What the exercise asks
Number of lines below with the word "will": state it and write nothing more.

Data shown
+ + + +
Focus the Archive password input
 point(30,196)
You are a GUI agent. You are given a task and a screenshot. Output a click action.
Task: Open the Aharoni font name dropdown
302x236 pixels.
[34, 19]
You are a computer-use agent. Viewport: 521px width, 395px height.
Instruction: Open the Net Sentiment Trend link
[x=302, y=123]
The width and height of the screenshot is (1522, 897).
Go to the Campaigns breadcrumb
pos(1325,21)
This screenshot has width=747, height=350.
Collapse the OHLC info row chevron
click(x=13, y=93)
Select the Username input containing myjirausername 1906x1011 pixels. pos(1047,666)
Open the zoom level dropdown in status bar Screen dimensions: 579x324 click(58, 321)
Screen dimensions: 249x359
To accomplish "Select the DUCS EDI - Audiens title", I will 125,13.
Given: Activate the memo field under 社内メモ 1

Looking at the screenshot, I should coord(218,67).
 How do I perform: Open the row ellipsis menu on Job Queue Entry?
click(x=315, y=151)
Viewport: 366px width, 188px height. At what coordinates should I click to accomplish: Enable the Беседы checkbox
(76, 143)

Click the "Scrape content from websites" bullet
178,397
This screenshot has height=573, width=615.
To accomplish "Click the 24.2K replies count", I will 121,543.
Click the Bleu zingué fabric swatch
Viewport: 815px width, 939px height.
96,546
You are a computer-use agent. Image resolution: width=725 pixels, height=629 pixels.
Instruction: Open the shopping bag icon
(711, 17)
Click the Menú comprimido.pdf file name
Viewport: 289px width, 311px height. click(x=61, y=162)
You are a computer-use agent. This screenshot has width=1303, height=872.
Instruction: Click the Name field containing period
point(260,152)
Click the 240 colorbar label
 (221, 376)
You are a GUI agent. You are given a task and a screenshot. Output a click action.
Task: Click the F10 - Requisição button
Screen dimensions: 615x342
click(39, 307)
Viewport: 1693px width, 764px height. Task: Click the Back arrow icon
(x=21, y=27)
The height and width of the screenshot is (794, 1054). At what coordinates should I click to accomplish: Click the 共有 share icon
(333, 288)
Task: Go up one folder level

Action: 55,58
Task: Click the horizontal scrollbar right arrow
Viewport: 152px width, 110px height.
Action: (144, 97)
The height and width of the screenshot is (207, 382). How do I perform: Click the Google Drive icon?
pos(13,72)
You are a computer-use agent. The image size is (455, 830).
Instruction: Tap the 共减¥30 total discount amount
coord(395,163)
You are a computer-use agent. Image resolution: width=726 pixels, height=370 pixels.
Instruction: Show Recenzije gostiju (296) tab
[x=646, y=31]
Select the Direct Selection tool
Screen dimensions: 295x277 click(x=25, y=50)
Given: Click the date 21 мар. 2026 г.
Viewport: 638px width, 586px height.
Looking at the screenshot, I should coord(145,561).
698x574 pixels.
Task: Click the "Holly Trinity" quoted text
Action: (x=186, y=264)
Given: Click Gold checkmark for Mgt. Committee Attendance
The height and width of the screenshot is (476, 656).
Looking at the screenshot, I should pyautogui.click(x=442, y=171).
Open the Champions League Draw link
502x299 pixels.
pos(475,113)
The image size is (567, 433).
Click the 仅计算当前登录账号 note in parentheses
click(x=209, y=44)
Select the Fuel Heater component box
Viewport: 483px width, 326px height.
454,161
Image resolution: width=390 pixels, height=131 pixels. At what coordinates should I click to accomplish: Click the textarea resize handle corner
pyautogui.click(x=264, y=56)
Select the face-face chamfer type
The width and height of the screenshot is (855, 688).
+ + + +
Written reply
2